Unveiling the Causal Roles of the Oral Microbiome-Host Metabolism-Inflammation Axis in Periodontitis: A Mendelian Randomisation Study.

Purpose: Periodontitis is a common chronic inflammatory disease with a complex pathogenesis involving oral microbiota dysbiosis, systemic metabolic disturbances, and inflammatory responses. Although observational studies have suggested close associations between these biological factors and periodontitis, the causal relationships remain unclear. Elucidating the causal roles and interactions of these factors is crucial for effective prevention and treatment of the disease.

Methods: In this study, we utilised large-scale genome-wide association study data and applied a two-sample Mendelian randomisation (MR) framework. We systematically evaluated the independent causal effects of 43 oral microbial taxa, 1,400 blood metabolites, and 91 inflammatory proteins on periodontitis risk. Direct effects were assessed using univariable MR (UVMR), while multivariable MR (MVMR) was used to analyse interactions. Mediation MR analysis was further performed to explore potential causal pathways.

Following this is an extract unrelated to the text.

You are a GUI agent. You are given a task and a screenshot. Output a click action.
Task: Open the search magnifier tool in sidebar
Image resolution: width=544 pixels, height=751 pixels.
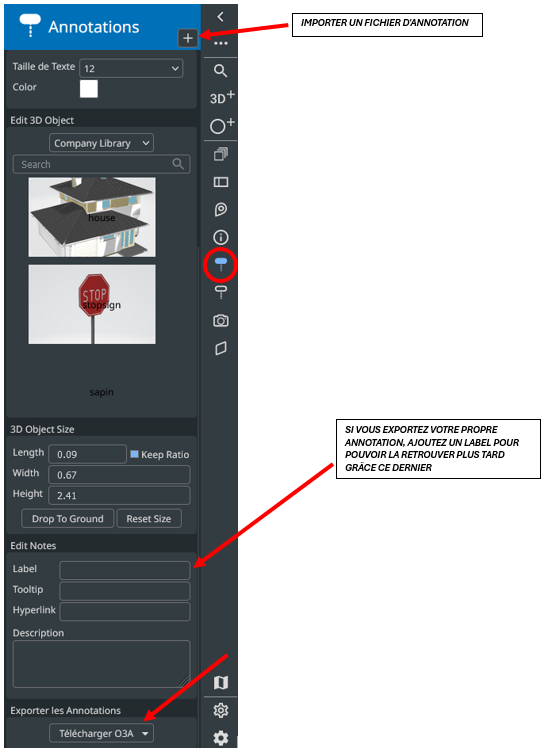tap(220, 71)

Results: UVMR analysis found that family Pasteurellaceae (OR = 0.953) and genus Veillonella (OR = 0.943) were statistically significantly associated with a reduced risk of periodontitis. Further analyses revealed 45 blood metabolites and 4 inflammatory proteins with genetically supported causal relationships to periodontitis. Mediation analysis indicated that the protective effect of family Pasteurellaceae on periodontitis risk is partially mediated by the regulation of circulating 4-hydroxychlorothalonil, with a mediation proportion of 3.54%.

Conclusion: This study provides the first systematic genetic evidence for the causal roles and potential mediation mechanisms of oral microbiota, blood metabolites, and inflammatory proteins in the development of periodontitis. The findings offer new insights into the role of the oral microbiome-host metabolism-inflammation axis in periodontitis aetiology.